What is required: Scan the data below. Pull out each line where "next" occurs.

Data listing:

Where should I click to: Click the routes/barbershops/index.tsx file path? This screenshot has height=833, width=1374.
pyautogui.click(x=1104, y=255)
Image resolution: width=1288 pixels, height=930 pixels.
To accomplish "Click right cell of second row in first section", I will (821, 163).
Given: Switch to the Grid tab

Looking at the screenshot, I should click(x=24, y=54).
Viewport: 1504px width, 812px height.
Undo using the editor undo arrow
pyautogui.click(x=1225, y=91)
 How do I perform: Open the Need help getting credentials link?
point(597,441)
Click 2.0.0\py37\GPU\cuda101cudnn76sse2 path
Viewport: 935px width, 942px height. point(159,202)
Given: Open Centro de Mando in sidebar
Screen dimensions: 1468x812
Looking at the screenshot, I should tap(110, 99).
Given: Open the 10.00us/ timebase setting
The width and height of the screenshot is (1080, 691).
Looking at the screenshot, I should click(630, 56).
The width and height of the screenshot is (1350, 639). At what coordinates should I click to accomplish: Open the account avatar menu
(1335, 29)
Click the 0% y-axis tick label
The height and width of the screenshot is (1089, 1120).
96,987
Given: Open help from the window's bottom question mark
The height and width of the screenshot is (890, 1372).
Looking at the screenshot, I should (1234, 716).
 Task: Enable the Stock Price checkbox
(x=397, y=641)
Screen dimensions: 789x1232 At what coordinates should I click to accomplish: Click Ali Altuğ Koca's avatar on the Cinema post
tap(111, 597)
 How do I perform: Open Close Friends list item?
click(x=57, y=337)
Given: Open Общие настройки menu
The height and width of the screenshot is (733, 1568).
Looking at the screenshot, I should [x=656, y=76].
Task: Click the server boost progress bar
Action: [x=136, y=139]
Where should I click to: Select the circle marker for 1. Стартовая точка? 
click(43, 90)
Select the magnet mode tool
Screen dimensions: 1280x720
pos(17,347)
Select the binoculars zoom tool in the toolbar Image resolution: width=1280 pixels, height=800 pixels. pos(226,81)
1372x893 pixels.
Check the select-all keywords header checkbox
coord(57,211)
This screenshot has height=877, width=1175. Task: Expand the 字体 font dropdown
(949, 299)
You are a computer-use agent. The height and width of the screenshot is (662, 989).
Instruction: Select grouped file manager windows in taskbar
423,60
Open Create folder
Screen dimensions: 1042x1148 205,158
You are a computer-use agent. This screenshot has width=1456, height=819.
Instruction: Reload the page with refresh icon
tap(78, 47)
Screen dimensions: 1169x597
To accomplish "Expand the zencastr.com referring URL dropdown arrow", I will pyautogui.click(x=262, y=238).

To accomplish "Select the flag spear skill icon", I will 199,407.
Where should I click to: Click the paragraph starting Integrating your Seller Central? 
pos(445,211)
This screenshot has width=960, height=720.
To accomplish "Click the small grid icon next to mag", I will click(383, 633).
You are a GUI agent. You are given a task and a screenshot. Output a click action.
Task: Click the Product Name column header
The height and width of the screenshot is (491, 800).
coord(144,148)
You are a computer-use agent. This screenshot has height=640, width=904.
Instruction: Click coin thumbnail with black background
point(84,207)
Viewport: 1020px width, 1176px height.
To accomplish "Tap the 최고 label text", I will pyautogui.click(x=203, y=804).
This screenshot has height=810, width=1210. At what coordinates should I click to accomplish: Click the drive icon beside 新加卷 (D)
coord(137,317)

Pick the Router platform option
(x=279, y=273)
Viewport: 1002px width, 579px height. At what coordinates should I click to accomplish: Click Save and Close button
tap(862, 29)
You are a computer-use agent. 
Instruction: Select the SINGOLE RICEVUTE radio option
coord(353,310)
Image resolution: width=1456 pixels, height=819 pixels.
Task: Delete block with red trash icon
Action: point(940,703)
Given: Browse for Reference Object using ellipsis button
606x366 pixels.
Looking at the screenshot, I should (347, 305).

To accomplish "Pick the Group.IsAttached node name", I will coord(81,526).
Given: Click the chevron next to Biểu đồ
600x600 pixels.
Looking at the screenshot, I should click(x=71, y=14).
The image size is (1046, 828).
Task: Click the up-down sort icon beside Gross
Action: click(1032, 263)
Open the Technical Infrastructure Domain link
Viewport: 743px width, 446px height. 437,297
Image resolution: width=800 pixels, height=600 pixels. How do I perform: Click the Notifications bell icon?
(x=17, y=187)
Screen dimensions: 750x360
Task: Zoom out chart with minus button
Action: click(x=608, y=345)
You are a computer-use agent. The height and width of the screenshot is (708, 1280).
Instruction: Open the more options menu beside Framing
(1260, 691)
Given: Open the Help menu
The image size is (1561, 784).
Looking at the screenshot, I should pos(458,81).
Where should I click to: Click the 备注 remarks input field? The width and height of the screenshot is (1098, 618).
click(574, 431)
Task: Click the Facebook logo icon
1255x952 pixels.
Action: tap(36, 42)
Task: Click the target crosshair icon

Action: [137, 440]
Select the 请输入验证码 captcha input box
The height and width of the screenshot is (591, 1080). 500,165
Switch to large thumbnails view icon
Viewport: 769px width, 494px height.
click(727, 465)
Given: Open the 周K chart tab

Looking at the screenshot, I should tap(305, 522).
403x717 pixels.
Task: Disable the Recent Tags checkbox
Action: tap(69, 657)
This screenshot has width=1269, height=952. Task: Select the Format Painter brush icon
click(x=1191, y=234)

Answer space:
To accomplish "Click the small grid icon next to mag", I will click(383, 633).
Given: Click the chevron next to Biểu đồ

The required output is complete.